» What is being asked
Beneath this instruction is a listing; write out exactly the line that contains "Image resolution: width=289" and each line after it to the last.

____ Record extracts

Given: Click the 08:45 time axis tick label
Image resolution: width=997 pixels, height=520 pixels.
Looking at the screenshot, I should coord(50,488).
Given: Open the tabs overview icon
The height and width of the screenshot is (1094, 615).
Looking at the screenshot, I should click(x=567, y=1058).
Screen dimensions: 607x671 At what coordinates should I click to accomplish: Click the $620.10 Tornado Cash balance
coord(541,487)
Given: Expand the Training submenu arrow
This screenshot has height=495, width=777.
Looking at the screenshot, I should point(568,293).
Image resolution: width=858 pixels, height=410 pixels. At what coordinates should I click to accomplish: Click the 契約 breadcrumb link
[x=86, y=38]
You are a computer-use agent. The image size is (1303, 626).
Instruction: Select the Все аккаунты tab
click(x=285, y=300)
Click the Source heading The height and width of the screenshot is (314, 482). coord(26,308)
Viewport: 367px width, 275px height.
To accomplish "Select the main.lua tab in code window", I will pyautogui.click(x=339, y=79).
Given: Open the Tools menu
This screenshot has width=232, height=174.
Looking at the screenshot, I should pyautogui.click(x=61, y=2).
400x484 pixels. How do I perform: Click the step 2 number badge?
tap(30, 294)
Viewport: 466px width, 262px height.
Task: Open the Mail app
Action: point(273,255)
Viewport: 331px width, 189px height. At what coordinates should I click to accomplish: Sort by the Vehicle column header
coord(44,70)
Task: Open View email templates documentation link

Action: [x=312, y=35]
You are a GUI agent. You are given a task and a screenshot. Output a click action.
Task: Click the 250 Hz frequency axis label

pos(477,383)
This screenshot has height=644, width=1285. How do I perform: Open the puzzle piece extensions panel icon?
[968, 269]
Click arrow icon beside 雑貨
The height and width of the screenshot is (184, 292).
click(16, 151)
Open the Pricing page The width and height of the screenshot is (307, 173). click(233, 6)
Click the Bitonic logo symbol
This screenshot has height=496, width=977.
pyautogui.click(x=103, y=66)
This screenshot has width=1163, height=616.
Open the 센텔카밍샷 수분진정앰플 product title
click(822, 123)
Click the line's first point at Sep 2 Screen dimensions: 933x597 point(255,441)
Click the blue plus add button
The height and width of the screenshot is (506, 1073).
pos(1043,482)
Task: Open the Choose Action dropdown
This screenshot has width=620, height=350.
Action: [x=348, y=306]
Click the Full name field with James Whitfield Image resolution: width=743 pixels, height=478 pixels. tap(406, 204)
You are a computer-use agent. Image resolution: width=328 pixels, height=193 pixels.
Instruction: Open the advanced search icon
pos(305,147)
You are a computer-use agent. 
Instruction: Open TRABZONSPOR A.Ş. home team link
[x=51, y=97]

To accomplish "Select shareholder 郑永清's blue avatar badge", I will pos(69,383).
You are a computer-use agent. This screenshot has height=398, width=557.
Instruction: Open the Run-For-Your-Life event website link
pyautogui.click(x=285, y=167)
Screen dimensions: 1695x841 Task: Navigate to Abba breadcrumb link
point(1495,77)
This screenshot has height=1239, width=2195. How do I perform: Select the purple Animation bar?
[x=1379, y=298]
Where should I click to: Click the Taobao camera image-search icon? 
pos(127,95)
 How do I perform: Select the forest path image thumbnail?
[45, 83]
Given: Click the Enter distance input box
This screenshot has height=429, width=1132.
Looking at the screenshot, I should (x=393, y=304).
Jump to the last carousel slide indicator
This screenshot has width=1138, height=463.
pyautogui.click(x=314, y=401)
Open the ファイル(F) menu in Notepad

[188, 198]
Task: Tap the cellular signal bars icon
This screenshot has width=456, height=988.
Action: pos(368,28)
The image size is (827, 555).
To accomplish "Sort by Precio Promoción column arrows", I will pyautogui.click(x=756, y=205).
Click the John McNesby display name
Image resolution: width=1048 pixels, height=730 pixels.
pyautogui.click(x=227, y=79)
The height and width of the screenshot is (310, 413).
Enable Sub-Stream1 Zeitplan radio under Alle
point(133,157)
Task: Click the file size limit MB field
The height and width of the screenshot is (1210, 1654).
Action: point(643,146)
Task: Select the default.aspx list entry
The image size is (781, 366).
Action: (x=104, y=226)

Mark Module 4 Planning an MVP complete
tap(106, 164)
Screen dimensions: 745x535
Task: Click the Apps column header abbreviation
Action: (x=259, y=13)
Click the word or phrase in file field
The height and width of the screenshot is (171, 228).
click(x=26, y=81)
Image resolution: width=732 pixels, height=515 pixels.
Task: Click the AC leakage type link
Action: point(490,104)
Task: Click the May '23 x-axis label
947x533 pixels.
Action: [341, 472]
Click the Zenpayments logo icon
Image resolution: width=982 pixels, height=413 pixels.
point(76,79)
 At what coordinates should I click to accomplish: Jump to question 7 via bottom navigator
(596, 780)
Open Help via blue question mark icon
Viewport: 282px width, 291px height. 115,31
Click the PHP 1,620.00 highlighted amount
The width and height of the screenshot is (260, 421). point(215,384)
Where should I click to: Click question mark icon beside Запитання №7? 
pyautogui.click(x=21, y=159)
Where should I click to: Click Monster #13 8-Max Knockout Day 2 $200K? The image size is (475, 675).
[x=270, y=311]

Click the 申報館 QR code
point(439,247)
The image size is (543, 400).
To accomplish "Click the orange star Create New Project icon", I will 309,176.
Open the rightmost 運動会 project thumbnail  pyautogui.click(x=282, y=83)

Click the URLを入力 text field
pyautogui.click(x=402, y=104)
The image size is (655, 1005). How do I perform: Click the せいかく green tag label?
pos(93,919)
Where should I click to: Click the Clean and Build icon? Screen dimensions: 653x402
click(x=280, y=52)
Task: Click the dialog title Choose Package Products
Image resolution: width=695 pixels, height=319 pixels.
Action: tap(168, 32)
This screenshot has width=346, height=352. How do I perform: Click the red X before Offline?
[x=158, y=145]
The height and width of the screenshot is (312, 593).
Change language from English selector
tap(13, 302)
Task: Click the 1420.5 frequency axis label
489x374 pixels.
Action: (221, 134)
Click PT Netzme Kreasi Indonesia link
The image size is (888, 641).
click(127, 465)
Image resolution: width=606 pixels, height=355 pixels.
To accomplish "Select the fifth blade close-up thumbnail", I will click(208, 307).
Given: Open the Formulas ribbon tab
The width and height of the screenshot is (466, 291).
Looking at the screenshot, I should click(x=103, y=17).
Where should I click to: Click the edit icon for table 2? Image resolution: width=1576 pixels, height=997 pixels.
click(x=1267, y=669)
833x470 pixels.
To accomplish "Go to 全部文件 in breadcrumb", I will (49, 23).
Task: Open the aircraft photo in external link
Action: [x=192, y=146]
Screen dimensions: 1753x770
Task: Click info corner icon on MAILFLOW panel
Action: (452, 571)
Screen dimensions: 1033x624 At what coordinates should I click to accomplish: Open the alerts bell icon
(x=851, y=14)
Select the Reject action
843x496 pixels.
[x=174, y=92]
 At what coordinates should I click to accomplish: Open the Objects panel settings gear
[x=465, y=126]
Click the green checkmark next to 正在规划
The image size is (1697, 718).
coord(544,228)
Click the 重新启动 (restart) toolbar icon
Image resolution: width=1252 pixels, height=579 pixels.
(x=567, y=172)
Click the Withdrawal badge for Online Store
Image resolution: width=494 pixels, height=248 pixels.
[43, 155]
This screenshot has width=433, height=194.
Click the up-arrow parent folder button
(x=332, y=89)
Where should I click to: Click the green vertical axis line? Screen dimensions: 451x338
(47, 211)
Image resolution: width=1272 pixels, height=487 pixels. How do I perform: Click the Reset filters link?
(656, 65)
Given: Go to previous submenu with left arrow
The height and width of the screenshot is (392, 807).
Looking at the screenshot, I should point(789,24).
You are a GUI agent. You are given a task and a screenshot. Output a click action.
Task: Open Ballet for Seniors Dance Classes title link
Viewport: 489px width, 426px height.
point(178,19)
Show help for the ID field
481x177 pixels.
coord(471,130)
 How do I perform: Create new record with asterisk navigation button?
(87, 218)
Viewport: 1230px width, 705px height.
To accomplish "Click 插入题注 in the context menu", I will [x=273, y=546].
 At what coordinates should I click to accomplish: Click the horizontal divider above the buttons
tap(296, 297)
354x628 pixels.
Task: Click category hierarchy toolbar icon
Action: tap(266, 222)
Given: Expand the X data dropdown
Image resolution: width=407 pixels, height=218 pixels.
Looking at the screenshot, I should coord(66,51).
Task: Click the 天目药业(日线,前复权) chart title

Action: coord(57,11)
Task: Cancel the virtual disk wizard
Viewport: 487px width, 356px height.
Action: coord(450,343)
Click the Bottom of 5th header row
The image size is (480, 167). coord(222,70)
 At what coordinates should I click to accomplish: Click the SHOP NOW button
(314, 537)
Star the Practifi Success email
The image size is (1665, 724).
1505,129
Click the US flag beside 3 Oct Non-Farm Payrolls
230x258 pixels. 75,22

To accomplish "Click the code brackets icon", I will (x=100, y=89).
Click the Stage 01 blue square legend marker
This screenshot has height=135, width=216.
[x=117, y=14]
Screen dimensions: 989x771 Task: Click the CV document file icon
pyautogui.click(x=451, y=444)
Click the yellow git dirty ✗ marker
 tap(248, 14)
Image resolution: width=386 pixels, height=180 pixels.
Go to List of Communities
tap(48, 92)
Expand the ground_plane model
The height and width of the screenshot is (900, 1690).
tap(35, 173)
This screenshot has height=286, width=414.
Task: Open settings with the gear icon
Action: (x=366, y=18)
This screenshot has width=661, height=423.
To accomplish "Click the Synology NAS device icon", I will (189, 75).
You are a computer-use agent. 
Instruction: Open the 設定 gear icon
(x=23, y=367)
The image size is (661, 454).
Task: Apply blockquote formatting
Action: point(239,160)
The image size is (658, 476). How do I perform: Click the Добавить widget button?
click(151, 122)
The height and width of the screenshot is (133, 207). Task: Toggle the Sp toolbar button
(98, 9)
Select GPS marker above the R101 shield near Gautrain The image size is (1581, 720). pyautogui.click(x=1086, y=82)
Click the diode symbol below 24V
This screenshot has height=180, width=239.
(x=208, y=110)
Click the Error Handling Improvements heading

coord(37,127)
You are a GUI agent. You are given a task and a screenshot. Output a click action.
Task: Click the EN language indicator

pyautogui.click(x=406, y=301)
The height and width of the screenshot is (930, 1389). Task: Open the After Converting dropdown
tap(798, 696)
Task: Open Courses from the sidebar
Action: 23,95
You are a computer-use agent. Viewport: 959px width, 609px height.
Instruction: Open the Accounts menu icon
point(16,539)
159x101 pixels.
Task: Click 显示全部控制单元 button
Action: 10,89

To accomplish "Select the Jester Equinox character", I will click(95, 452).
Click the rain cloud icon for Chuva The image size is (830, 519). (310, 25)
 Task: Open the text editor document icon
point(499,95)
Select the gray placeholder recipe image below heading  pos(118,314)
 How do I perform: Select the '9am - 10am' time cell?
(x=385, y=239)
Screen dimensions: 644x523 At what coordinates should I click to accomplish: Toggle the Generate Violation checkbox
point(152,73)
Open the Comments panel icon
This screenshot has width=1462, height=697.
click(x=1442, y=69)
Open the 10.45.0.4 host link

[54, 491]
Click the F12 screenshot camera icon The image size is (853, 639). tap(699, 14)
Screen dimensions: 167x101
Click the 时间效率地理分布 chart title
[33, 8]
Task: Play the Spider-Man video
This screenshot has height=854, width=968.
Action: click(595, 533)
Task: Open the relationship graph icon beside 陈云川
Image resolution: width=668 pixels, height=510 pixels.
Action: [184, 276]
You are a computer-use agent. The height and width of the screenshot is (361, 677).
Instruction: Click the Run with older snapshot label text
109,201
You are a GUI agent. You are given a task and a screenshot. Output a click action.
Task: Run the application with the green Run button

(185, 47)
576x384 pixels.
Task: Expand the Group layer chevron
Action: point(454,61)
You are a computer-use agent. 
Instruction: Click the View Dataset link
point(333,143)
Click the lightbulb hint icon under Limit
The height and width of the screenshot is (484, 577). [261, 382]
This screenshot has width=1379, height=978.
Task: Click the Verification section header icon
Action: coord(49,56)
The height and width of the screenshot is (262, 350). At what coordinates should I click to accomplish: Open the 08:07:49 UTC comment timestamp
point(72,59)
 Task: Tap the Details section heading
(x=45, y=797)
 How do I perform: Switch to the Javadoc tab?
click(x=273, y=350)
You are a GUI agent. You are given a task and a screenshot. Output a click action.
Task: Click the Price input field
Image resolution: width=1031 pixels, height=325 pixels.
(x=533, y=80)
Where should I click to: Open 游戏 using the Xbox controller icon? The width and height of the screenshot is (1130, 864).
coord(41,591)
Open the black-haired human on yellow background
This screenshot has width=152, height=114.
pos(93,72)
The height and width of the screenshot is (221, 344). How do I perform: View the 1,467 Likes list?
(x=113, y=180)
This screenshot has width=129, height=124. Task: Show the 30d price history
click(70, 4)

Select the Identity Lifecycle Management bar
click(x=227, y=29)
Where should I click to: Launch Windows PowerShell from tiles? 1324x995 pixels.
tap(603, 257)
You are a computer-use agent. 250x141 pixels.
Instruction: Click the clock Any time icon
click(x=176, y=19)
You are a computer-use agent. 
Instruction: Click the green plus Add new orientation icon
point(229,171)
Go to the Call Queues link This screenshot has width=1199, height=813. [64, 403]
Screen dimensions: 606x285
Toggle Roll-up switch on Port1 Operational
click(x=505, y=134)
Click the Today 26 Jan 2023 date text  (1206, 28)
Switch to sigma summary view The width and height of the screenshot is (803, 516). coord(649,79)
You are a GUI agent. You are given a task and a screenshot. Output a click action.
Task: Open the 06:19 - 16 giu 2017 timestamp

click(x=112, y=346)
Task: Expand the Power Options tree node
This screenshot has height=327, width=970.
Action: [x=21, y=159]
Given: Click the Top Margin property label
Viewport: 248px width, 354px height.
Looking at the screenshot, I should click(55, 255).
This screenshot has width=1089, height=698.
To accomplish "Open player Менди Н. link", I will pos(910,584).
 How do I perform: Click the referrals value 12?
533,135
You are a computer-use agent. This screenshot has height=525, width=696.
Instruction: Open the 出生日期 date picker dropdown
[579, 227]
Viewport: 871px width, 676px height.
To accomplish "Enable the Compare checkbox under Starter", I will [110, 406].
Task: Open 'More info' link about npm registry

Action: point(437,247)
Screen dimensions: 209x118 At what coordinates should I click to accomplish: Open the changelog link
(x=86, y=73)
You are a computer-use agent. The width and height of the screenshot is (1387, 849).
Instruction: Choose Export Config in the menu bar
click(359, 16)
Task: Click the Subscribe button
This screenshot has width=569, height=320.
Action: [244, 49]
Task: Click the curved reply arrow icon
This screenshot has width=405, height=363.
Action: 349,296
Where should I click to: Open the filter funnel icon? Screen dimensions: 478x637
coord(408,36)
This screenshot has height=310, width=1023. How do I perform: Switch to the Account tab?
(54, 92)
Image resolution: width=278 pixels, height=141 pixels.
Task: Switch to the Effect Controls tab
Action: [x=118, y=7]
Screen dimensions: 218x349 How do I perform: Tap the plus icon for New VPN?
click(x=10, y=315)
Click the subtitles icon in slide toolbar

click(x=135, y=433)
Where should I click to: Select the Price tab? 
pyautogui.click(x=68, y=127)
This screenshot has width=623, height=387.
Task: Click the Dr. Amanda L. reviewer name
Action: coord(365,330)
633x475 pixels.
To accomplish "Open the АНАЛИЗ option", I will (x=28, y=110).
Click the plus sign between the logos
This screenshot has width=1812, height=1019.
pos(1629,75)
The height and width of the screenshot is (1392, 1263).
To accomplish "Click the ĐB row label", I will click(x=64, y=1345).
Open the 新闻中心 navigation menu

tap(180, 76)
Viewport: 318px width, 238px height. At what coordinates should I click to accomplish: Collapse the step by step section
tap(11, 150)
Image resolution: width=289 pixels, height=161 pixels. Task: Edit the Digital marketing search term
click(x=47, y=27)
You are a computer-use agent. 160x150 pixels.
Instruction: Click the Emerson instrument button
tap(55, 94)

________

» Response
Image resolution: width=289 pixels, height=161 pixels. Task: Edit the Digital marketing search term
click(x=47, y=27)
You are a computer-use agent. 160x150 pixels.
Instruction: Click the Emerson instrument button
tap(55, 94)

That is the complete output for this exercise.